Re: future of the C++

From:
Larry Evans <cppljevans@gmail.com>
Newsgroups:
comp.lang.c++.moderated
Date:
Mon, 12 Jul 2010 07:14:05 CST
Message-ID:
<3e0a3fca-0a46-4888-8626-d032343eaff6@c10g2000yqi.googlegroups.com>
On Jul 10, 2:02 pm, Mathias Gaunard <loufo...@gmail.com> wrote:

On Jul 8, 4:37 am, George Neuner <gneun...@comcast.net> wrote:

[snip]

The problem is that C++ overload resolution only matches static types
at compile time, so there is no _good_ way to perform multiple
dispatch on runtime object types.


You don't seem to understand what I was talking about, so here is an
example.

Say you have, in ML
type btree = Leaf | Node of int * btree * btree

with variant, you express that as (it's been a while since I've used
recursive ones, but I think this syntax is correct)
struct leaf_t {};
typedef tuple<int, recursive_wrapper<_>, recursive_wrapper<_>> node_t;
typedef variant<leaf_t, node_t> btree_t;

In ML, to visit it, you write

match mytree with
  Leaf -> do_something_for_leaf ()
| Node(v, lft, rgt) -> do_something_for_node v lgt rgt
;

With variant, you could write

apply_visitor(make_overload<void>(
      [&](leaf_t) { do_something_for_leaf(); },
      [&](node_t& n) { do_something_for_node(n.get<0>(), n.get<1>(),
n.get<2>()); }
), mytree);

(Not this also works to visit multiple objects at the same time)

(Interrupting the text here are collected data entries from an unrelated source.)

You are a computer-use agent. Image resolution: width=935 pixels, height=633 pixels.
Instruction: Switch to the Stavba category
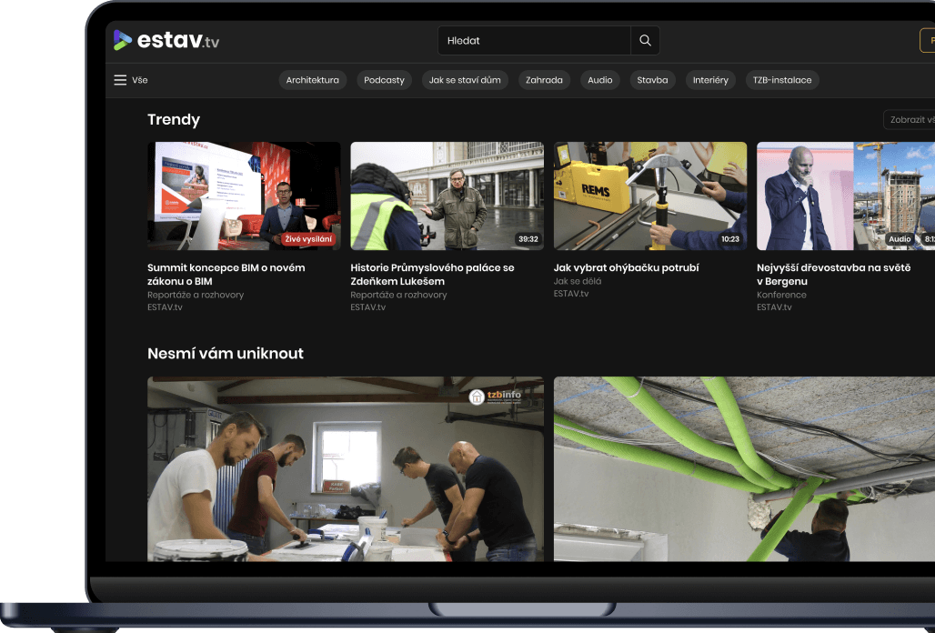(x=652, y=80)

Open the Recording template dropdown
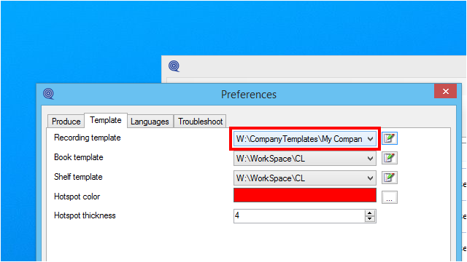coord(305,139)
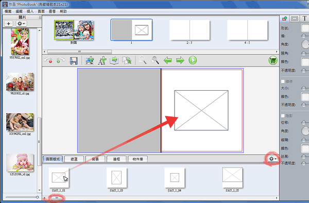Save the project with the floppy disk icon
Viewport: 309px width, 203px height.
[x=74, y=60]
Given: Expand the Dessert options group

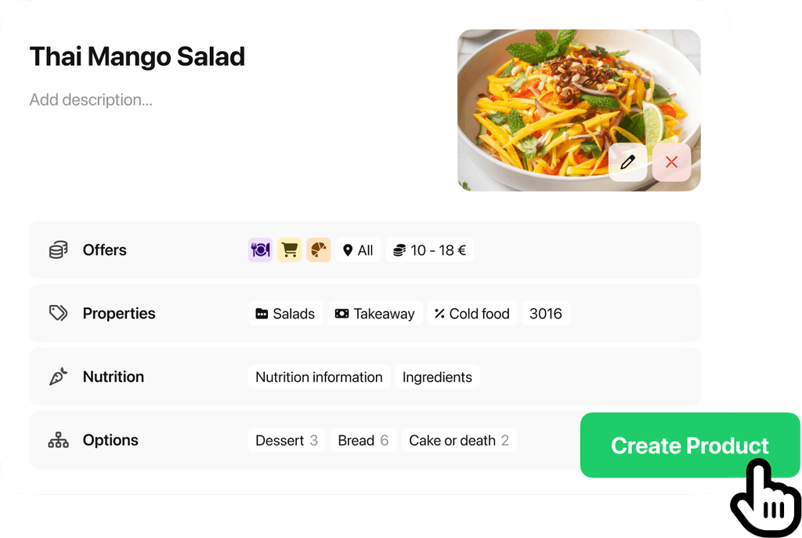Looking at the screenshot, I should tap(287, 440).
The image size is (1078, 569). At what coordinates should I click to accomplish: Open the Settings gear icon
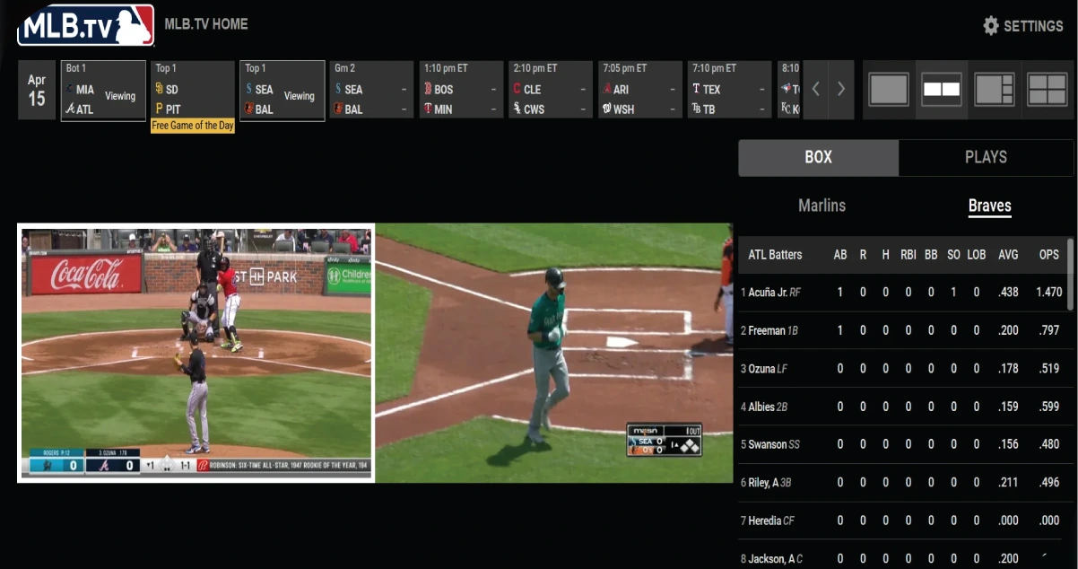tap(991, 26)
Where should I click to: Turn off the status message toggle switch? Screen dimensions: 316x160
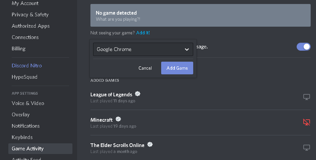[303, 47]
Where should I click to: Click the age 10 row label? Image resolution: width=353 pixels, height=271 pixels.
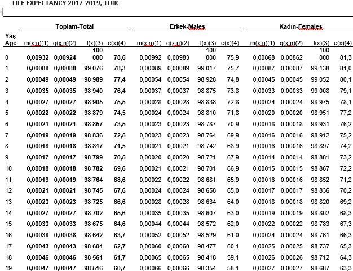point(8,168)
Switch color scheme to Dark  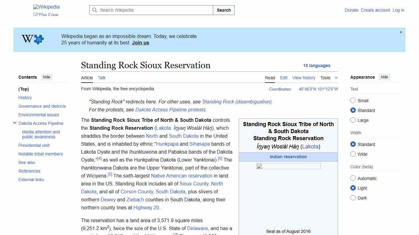coord(353,198)
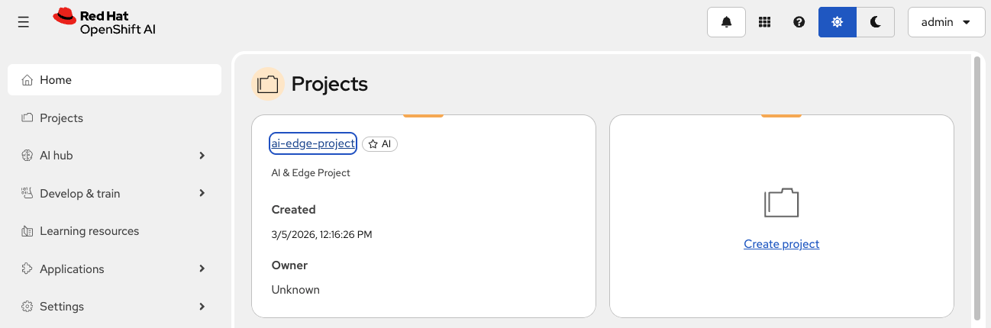The height and width of the screenshot is (328, 991).
Task: Click the empty project folder icon
Action: (781, 203)

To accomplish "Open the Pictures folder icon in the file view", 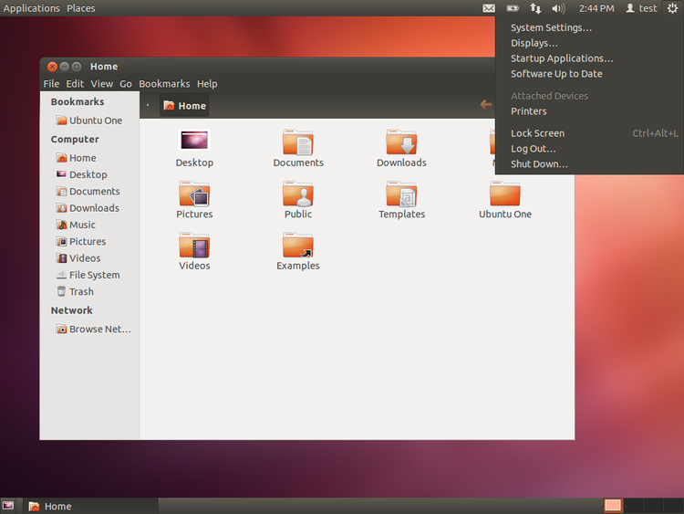I will tap(194, 194).
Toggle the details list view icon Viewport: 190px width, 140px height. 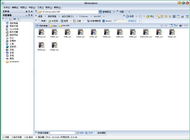(x=174, y=16)
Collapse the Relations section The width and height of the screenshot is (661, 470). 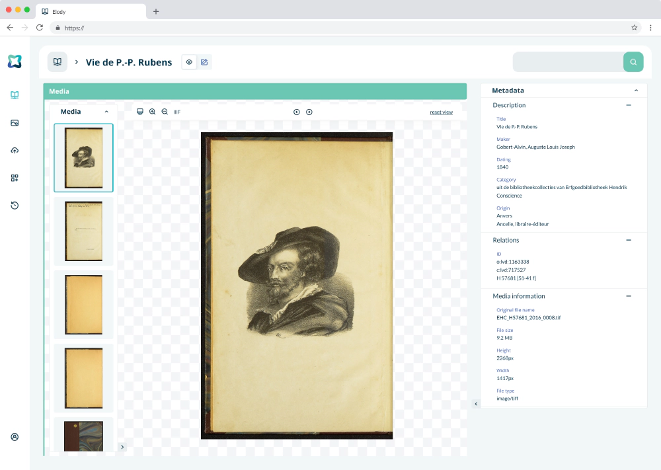[x=629, y=240]
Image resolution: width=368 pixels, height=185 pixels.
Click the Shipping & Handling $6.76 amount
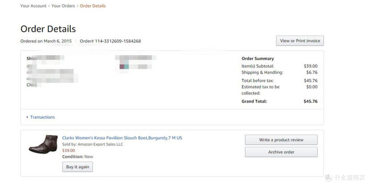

How can this be done for n-ary function object? The above example
is just for 1-ary function. I guess you could argument that you
could just package an n arguments into one large tuple, but then
you'd have a very large apply_visitor expression since the number
of arguments would be the size of the cross product of the possible
concrete types for each "abstract" type in the argument list. By
"abstract" type I mean something like variant<C1,C2...,Cn>. The
corresponding set of concrete types would be {C1,C2,...,Cn}.

apply_visitor, from boost.variant, does internally the dispatch, then
casts the variant objects back to their real types, and finally calls
a polymorphic function object.
By generating that polymorphic function object through overloading
several monomorphic functions, you obtain syntax similar to that of
pattern matching.
The limitation of that technique is that you can't ask to match on
things like Node(_, Leaf, Leaf), but that kind of thing would still be
possible to do using a DSEL.

Which is a long-winded way to accomplish 1/3 of runtime multiple
dispatch ... namely it solves identification of the argument's runtime
type. You still need a way to describe function argument lists and to
match the list of variant arguments to the descriptions.


And overloading does just that; nothing prevents you however from
coding your own resolution scheme as a pure library implementation,
using a DSEL to describe what you want to match on.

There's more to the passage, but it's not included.